Wednesday, 4 January 2012

Looking Through Cats' Eyes

It is well-known that cats' eyes are optimized for vertical as opposed to horizontal movement. Many species, not only cats, have eyes optimized for movement, and tend to neglect the stationary objects in their view.

This should not come as a surprise: it's vaguely equivalent to people residing near a slaughterhouse, who within days "learn" to ignore the awful smell, or people who live on a streetcar line, who "learn" to ignore the awful sounds of steel scraping upon steel; or let us go further, the people who inhabit a neighborhood populated by hookers, pimps, addicts and so on: we learn how to ignore this noise in favor of the signal, which in these various cases would mean "something unusual". I won't bother to venture what might be deemed unusual in these various avenues.

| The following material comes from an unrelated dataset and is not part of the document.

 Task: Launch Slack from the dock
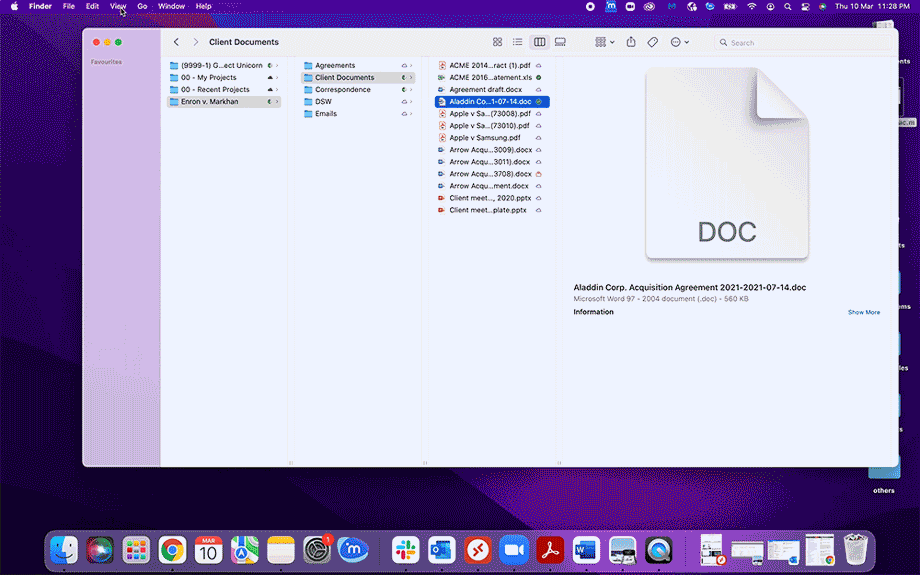pos(406,549)
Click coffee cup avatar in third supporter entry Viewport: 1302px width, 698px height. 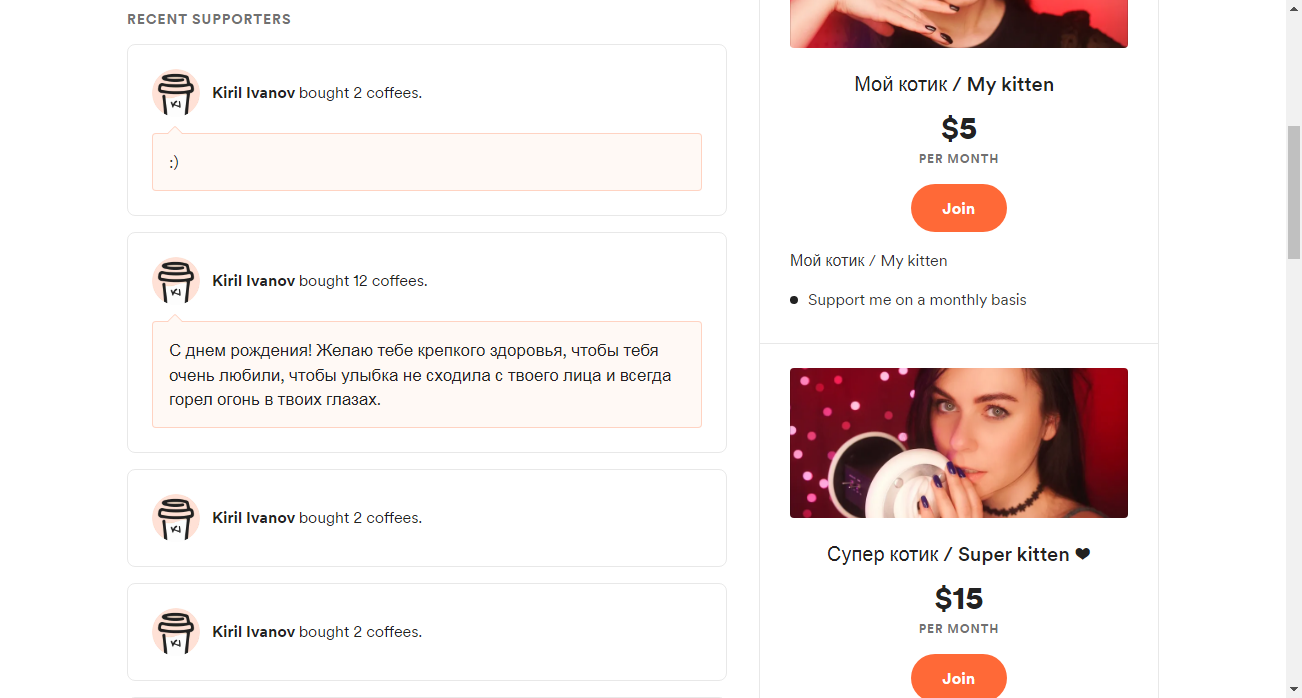[176, 518]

Back to cats' eyes: optimized for the vertical, able to detect the slightest movement in the horizontal plane, e.g. a mouse slinking down a baseboard. Cats are optimized for this behavior. Dogs on the other hand are optimized for different behaviors, as are whales, minnows, wolves, bears, etc.

The whole idea of, I'm not sure what to call it, but the idea is this: transplanting human intelligence if only for an hour or so, into the mind of another species, is a profound and intriguing question. The mind of a dog or cat, for example, is optimized first and foremost by the sense of smell, and secondarily by eyes.

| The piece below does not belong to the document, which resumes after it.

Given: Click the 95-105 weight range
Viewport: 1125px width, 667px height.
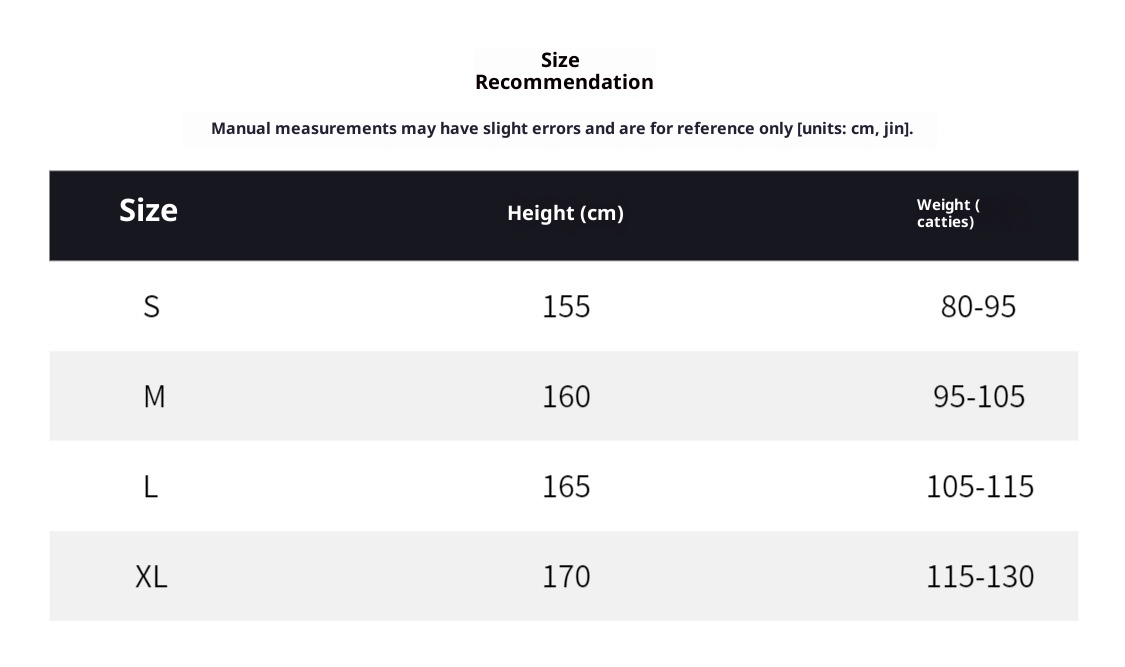Looking at the screenshot, I should pos(979,396).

I have been owned by about a dozen cats and a few dogs in my life, and have stories to tell about their behavior. Dogs are easier to explain; cats are far more difficult and complex, and dare I say it, profound. They have behaviors that are not at all easy to explain.

What I do know, strictly from my own experiments, supplemented by various wikiPedia entries, is that cats' eyes work very differently from humans' eyes. The former are vertically optimized, and work in serious conjunction with their sense of smell. By and large, humans do not work this way: we trust first and foremost our eyes, except when our olfactory senses override what is visible (e.g. I'm walking past a grow-op and I know that smell even though the door is closed). But 99% of the time it's the visual inputs that give it away. Second is the scent. Third is the sound. And finally, is the touch. That's the hierarchical order of the senses. I can't prove it with 10K subjects, but I know that it's true.

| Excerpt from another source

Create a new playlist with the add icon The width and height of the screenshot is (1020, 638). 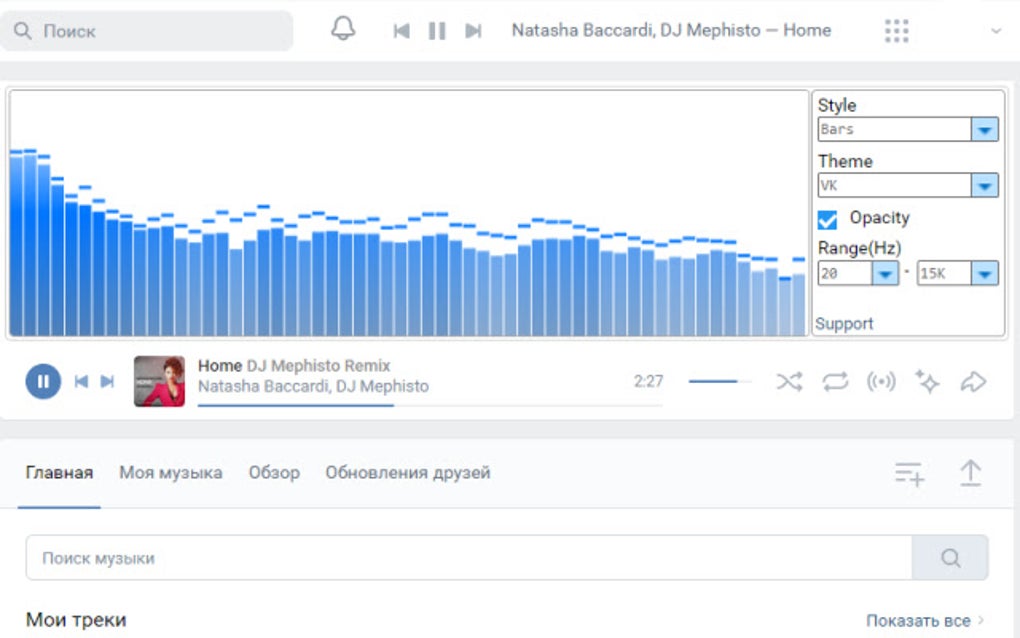pos(908,474)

If we're ever going to implement tele-AI, all this needs to be considered. To become a virtual cat means to minimize the optical intake and maximize the olfactular intake, so that our perceptions of the world around us are dictated by scent, not by vision.

This is the problem! How to impersonate a shark, a whale, a skunk, a beaver, a bear.... How to realize their optics and the ratio of that input into the overall ratio of sensory inputs.

That's going to be difficult, but I am seriously into the desire to explore these avenues.